7/11/10 Texts: 2 Corinthians 5:4-19; Luke 10:25-37 
2 Corinthians 5:4-19
For while we are in this tent, we groan and are burdened, because we do not wish to be unclothed but to be clothed with our heavenly dwelling, so that what is mortal may be swallowed up by life. Now it is God who has made us for this very purpose and has given us the Spirit as a deposit, guaranteeing what is to come.
Therefore we are always confident and know that as long as we are at home in the body we are away from the Lord. We live by faith, not by sight. We are confident, I say, and would prefer to be away from the body and at home with the Lord. So we make it our goal to please him, whether we are at home in the body or away from it. For we must all appear before the judgment seat of Christ, that each one may receive what is due him for the things done while in the body, whether good or bad.
Since, then, we know what it is to fear the Lord, we try to persuade men. What we are is plain to God, and I hope it is also plain to your conscience. We are not trying to commend ourselves to you again, but are giving you an opportunity to take pride in us, so that you can answer those who take pride in what is seen rather than in what is in the heart. If we are out of our mind, it is for the sake of God; if we are in our right mind, it is for you. For Christ's love compels us, because we are convinced that one died for all, and therefore all died. And he died for all, that those who live should no longer live for themselves but for him who died for them and was raised again.
So from now on we regard no one from a worldly point of view. Though we once regarded Christ in this way, we do so no longer. Therefore, if anyone is in Christ, he is a new creation; the old has gone, the new has come! All this is from God, who reconciled us to himself through Christ and gave us the ministry of reconciliation: that God was reconciling the world to himself in Christ, not counting men's sins against them. And he has committed to us the message of reconciliation.
Luke 10:25-37
On one occasion an expert in the law stood up to test Jesus. "Teacher," he asked, "what must I do to inherit eternal life?"
"What is written in the Law?" he replied. "How do you read it?"
He answered: " 'Love the Lord your God with all your heart and with all your soul and with all your strength and with all your mind'; and, 'Love your neighbor as yourself.'"
"You have answered correctly," Jesus replied. "Do this and you will live."
But he wanted to justify himself, so he asked Jesus, "And who is my neighbor?"

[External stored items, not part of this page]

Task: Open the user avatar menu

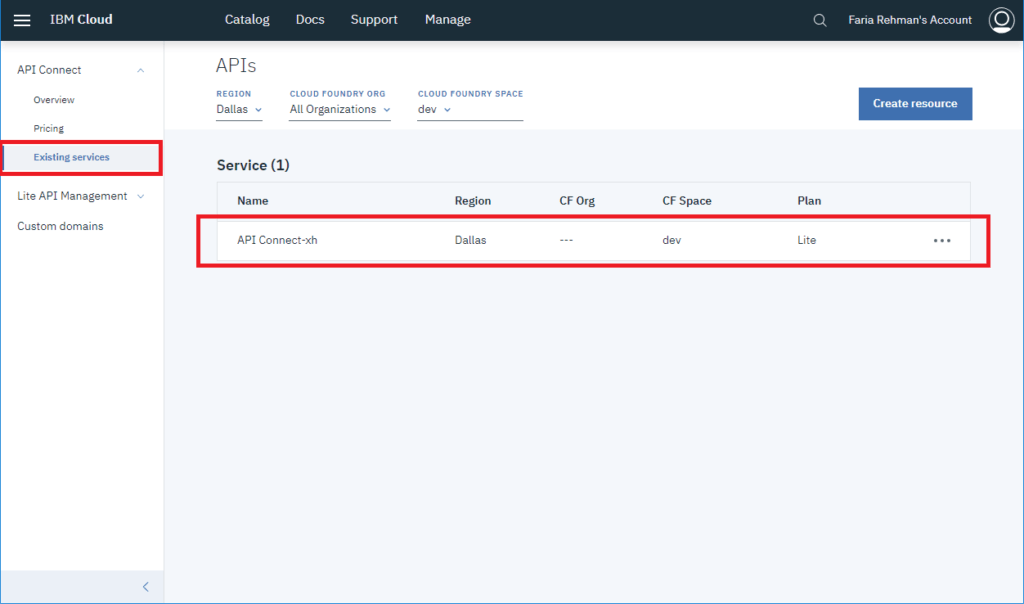Action: 1001,19
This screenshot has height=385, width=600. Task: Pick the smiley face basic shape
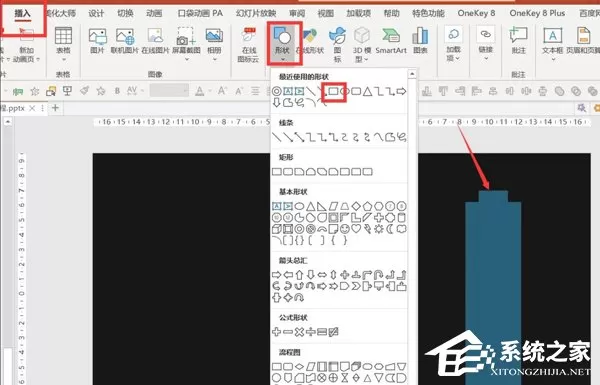345,229
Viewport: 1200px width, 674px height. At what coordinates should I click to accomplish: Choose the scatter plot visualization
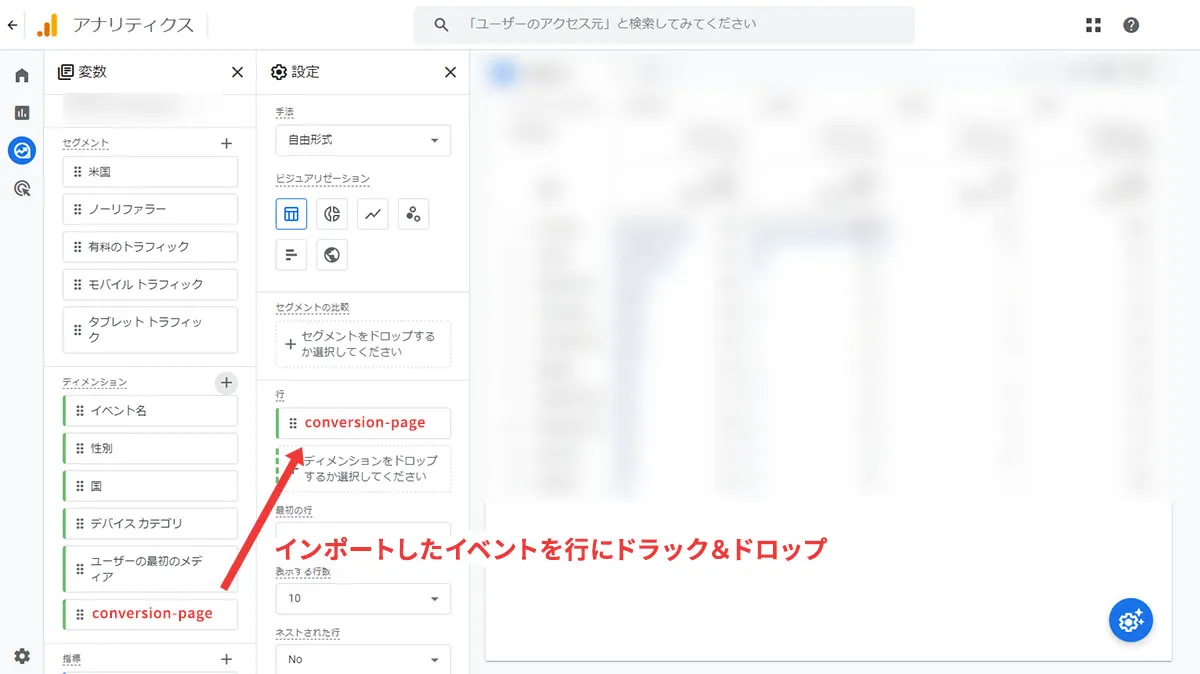point(413,213)
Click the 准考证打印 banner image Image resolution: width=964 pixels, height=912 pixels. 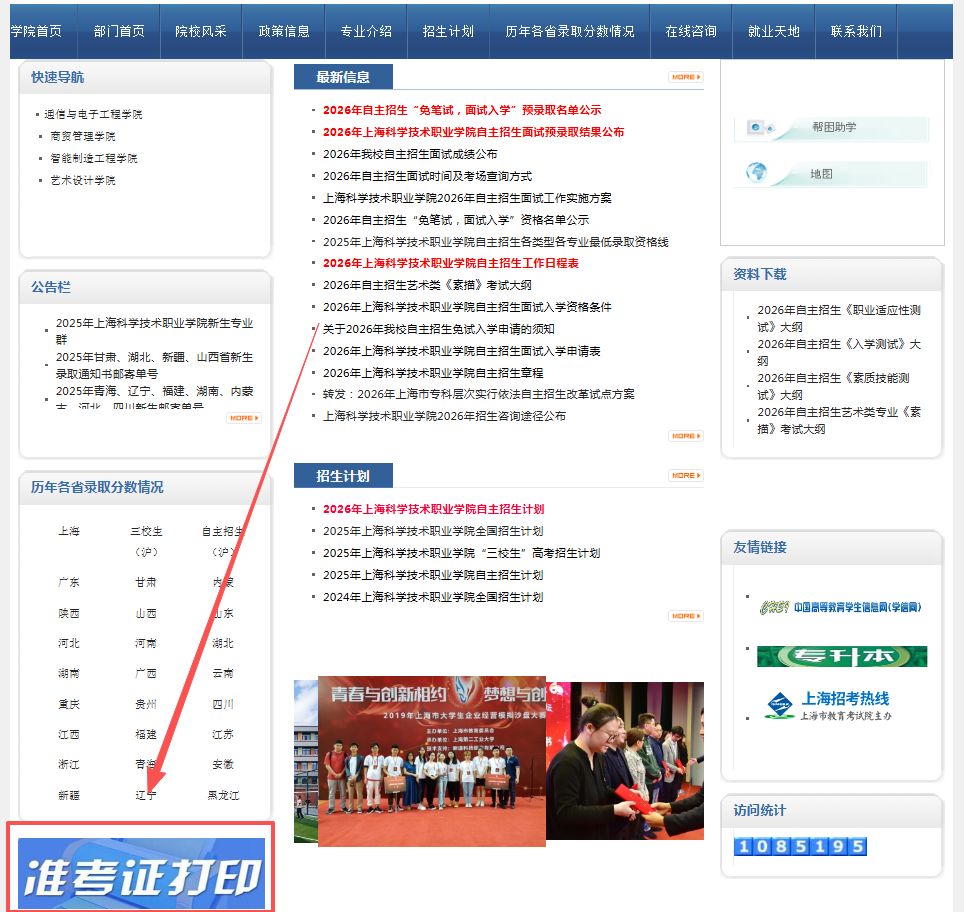(x=141, y=873)
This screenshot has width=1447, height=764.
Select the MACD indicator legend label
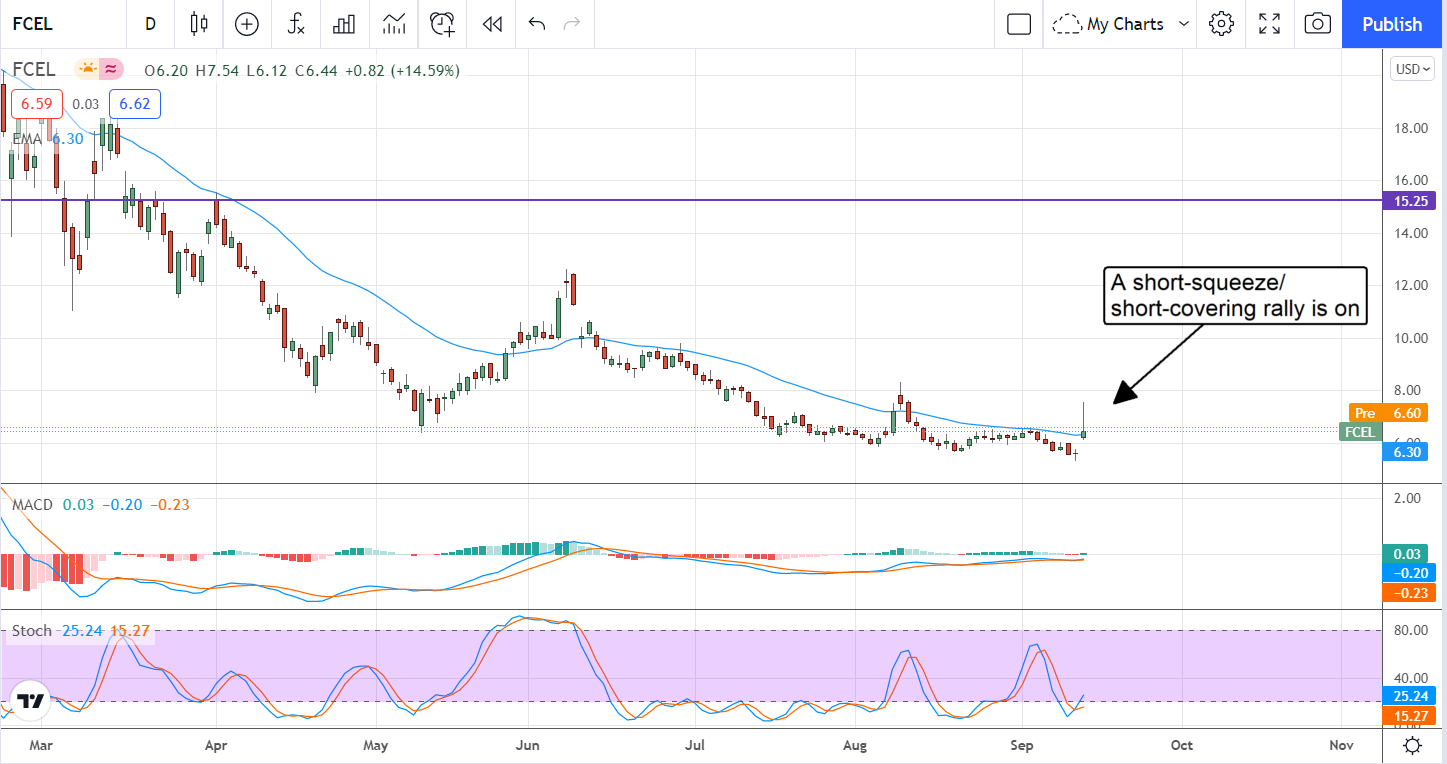pos(32,505)
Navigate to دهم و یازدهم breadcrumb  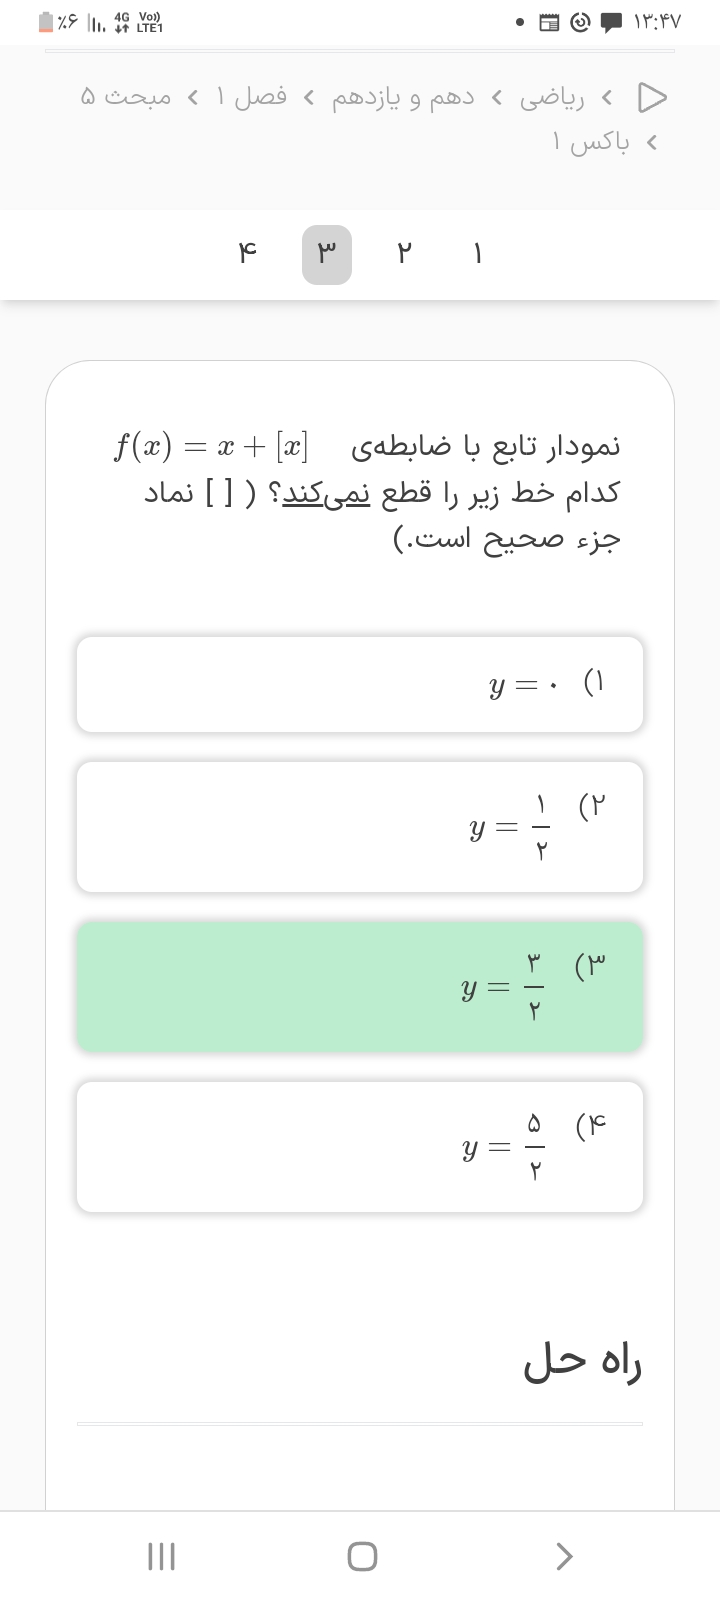(404, 97)
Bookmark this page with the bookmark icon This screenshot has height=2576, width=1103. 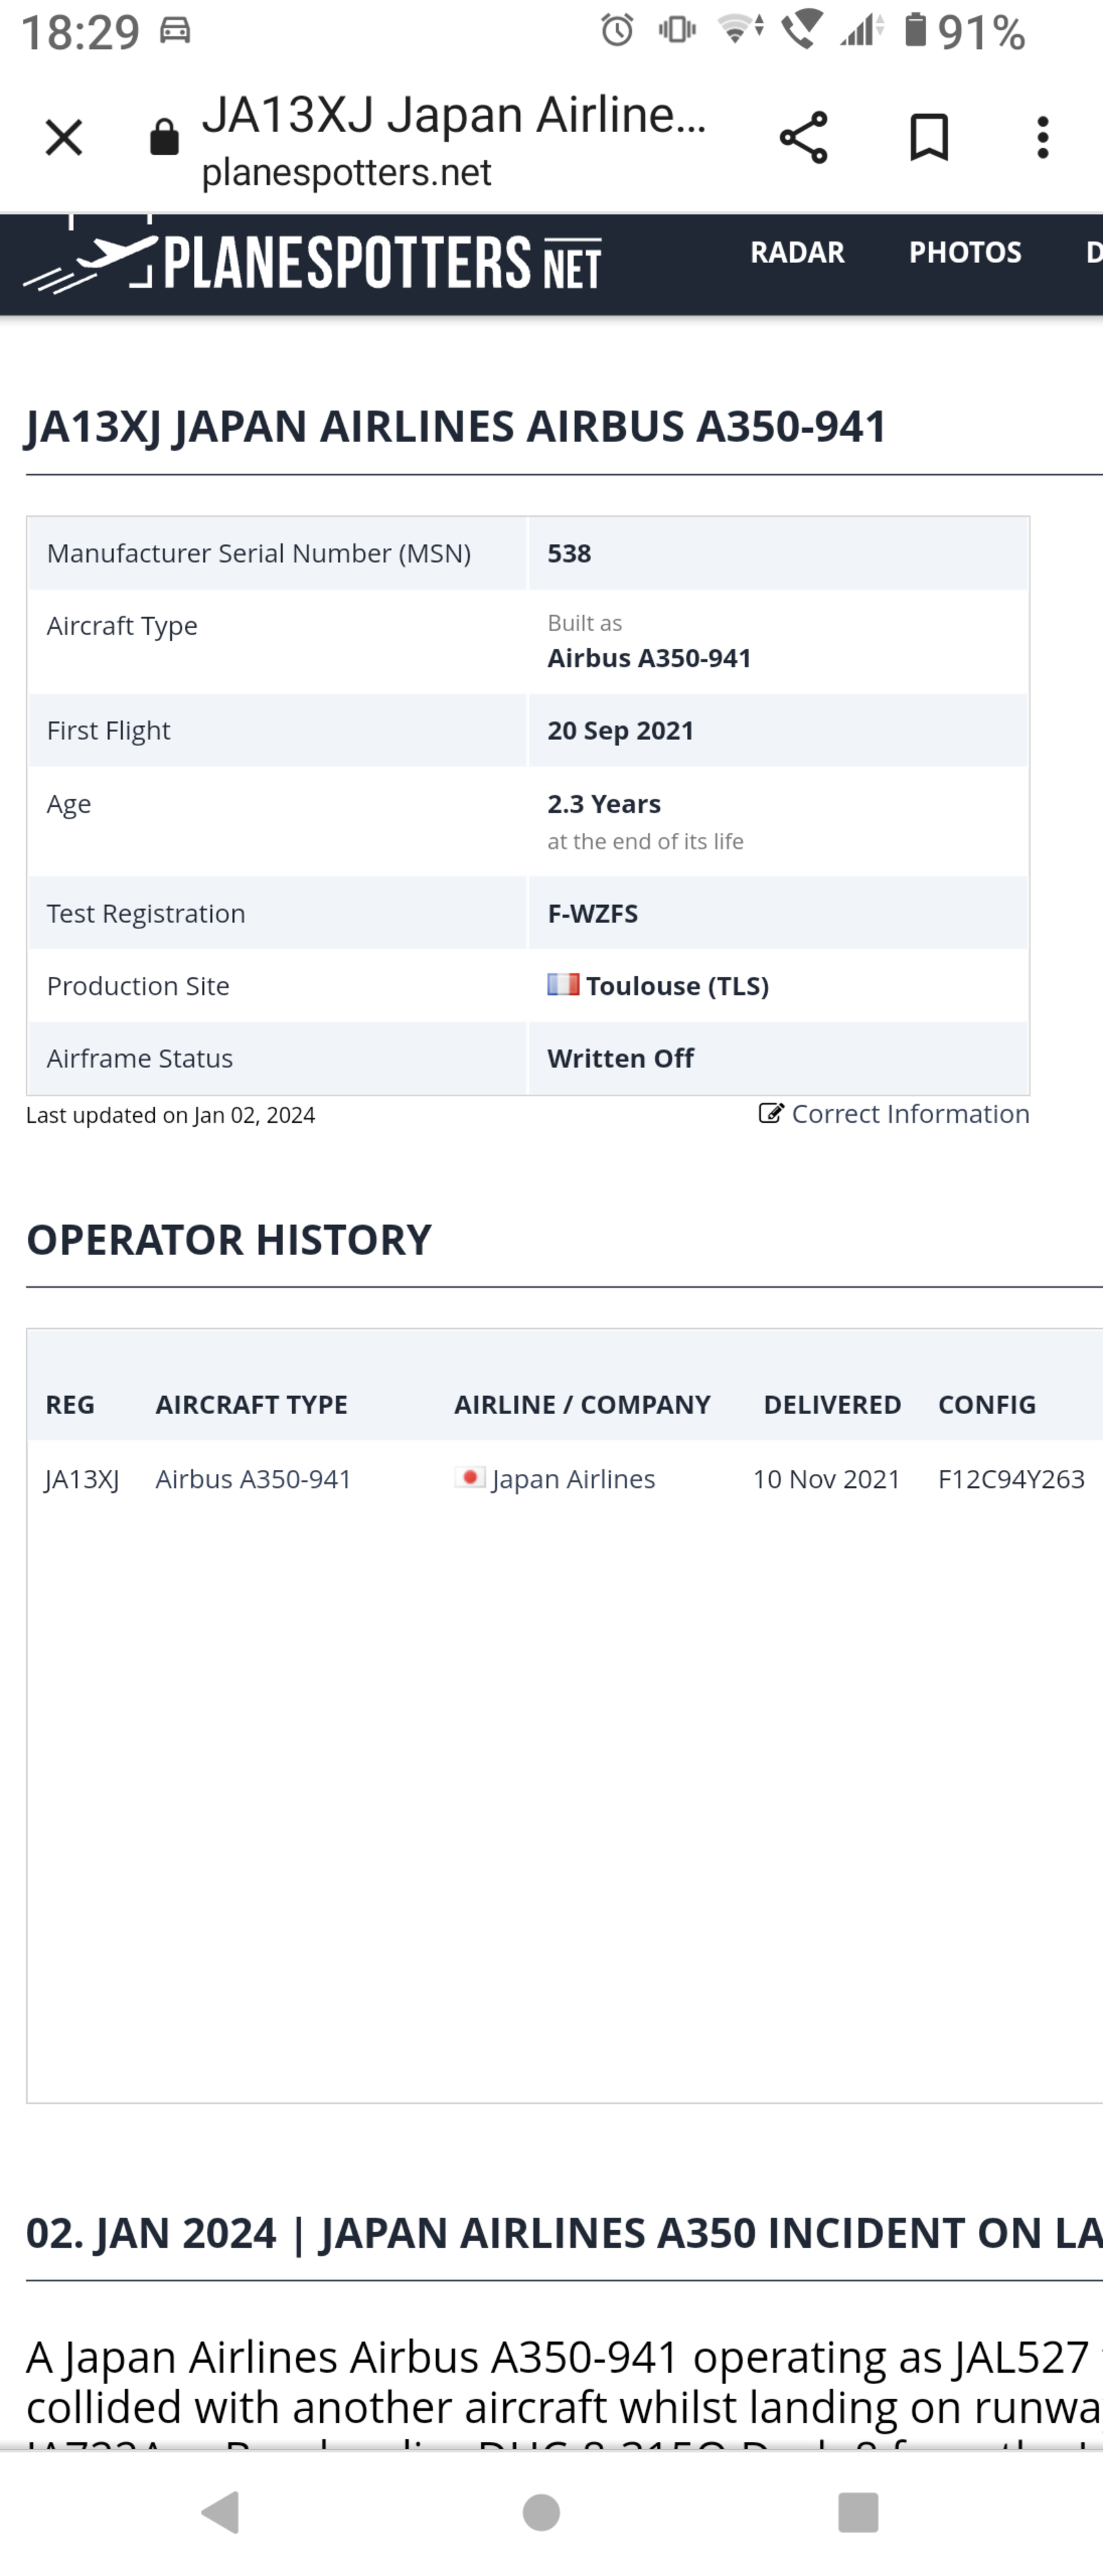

In reply Jesus said: "A man was going down from Jerusalem to Jericho, when he fell into the hands of robbers. They stripped him of his clothes, beat him and went away, leaving him half dead. A priest happened to be going down the same road, and when he saw the man, he passed by on the other side. So too, a Levite, when he came to the place and saw him, passed by on the other side. But a Samaritan, as he traveled, came where the man was; and when he saw him, he took pity on him. He went to him and bandaged his wounds, pouring on oil and wine. Then he put the man on his own donkey, took him to an inn and took care of him. The next day he took out two silver coins and gave them to the innkeeper. 'Look after him,' he said, 'and when I return, I will reimburse you for any extra expense you may have.'
"Which of these three do you think was a neighbor to the man who fell into the hands of robbers?"
The expert in the law replied, "The one who had mercy on him."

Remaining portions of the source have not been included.